Dana Keller, a colorizer who specializes in historical photos, adds hues to images of Lincoln, Amelia Earhart and the Hindenburg crash, among others. The results are compelling. His colorization forces us to think of the subjects as more tangible and, somehow, less distant.
"When it's in color, it's easier to say, 'Oh those are real people. They're living lives like I am,'" Keller says. "It's an opportunity for other people to see it in a new way and feel a bit closer to it. It's just adding onto it, not replacing it."
Indeed, if you grew up watching "I Love Lucy" during its original run or in perpetual UHF and basic-cable reruns through the 1960s, 1970s and 1980s, watching the two colorized "Lucy" episodes is a singular experience. It's the TV equivalent of adjusting your eyes to Oz after Dorothy lands there from Kansas.

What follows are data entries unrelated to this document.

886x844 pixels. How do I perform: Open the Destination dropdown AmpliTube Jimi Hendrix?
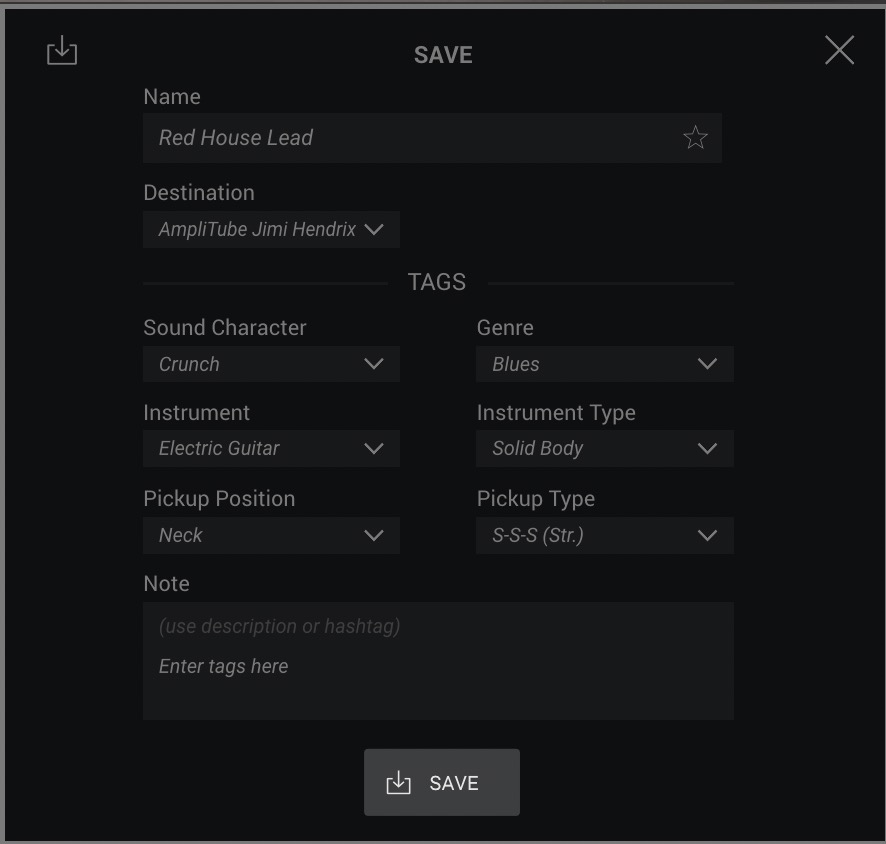point(271,229)
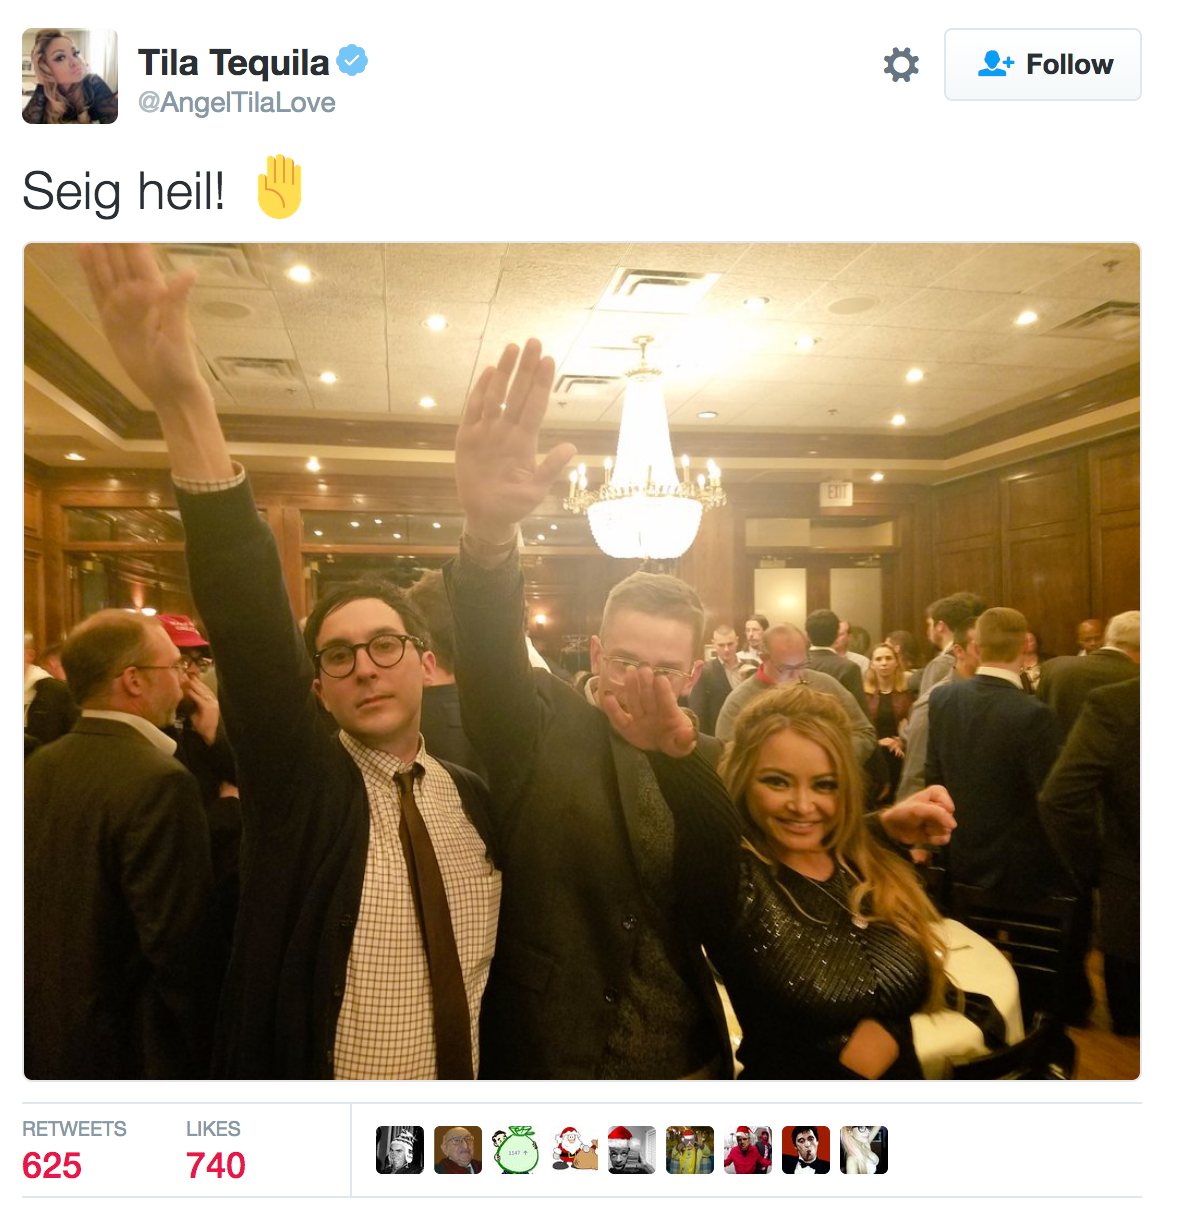The width and height of the screenshot is (1188, 1206).
Task: Click the grayscale Santa hat avatar
Action: (x=632, y=1150)
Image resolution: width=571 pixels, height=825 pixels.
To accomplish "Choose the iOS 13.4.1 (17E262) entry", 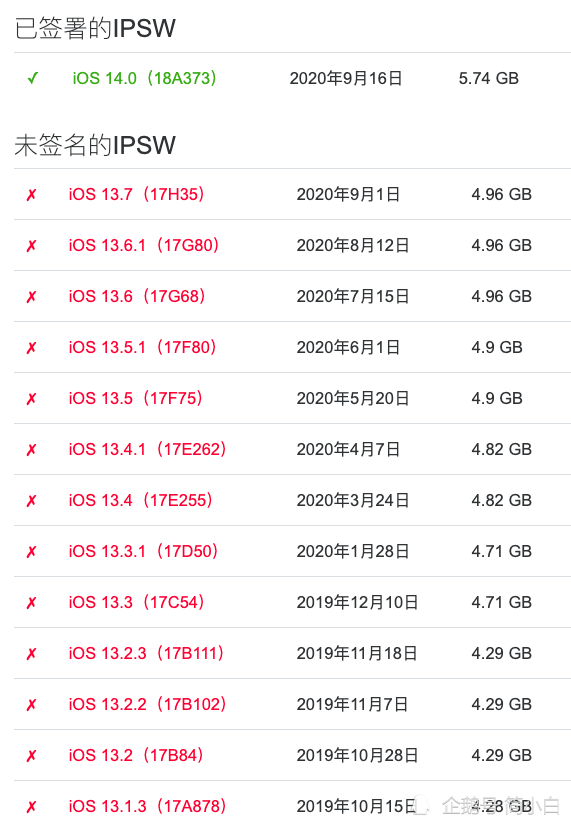I will pyautogui.click(x=147, y=449).
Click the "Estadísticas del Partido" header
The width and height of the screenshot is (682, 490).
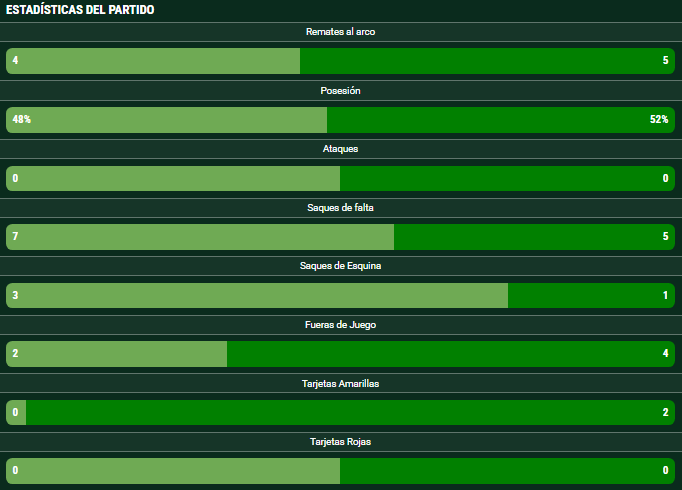click(x=80, y=10)
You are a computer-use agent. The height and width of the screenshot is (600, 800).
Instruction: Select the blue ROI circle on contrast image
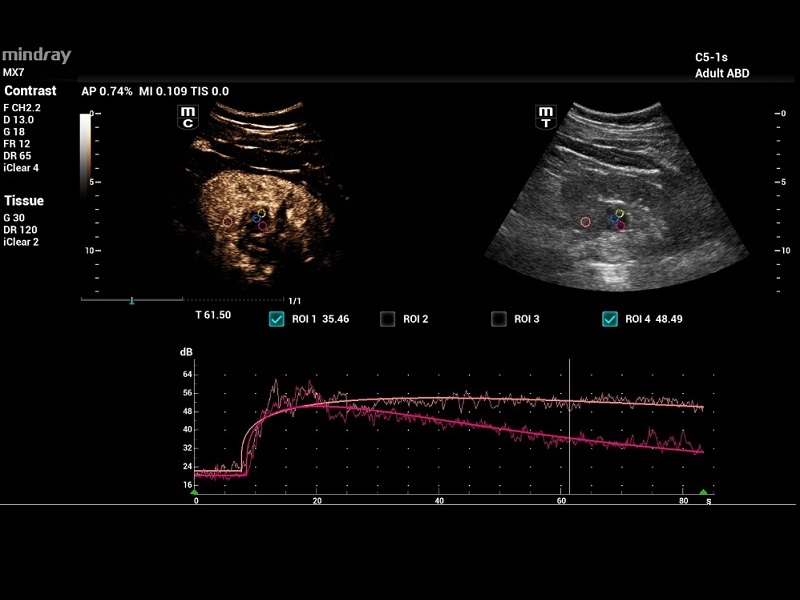click(x=256, y=217)
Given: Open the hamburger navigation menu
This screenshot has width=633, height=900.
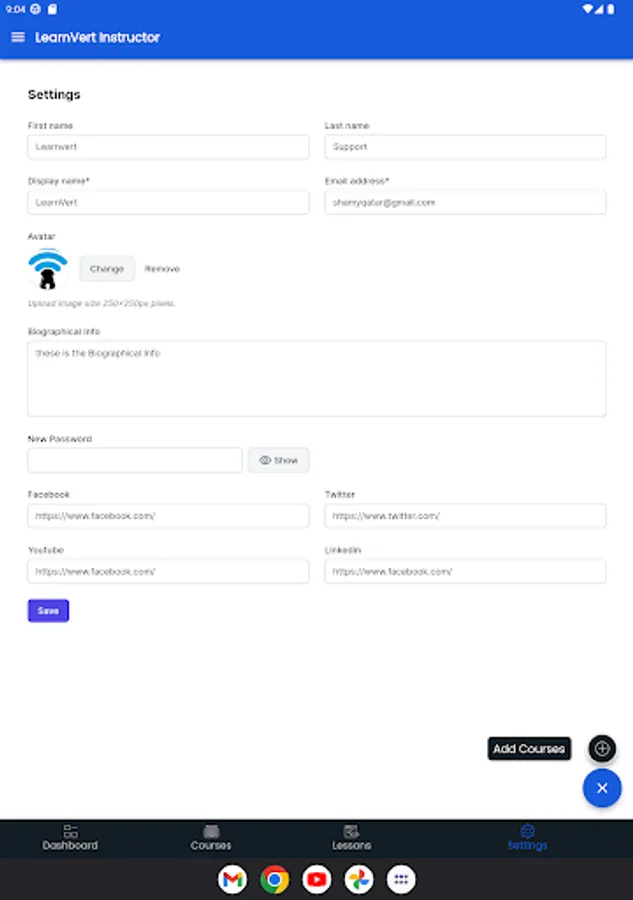Looking at the screenshot, I should click(x=17, y=37).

Unexpected things "pop" and catch the eye. Ricky's striped tie, with its bursts of red, makes him even more the dandy. The colored furniture reminds you of something that could be in your own house, not in a TV studio on some distant planet called the past. And when Lucy stomps grapes in a vineyard in the classic episode "Lucy's Italian Movie," the juxtaposition of the purple mash with her red hair makes her character seem even zanier than she already was.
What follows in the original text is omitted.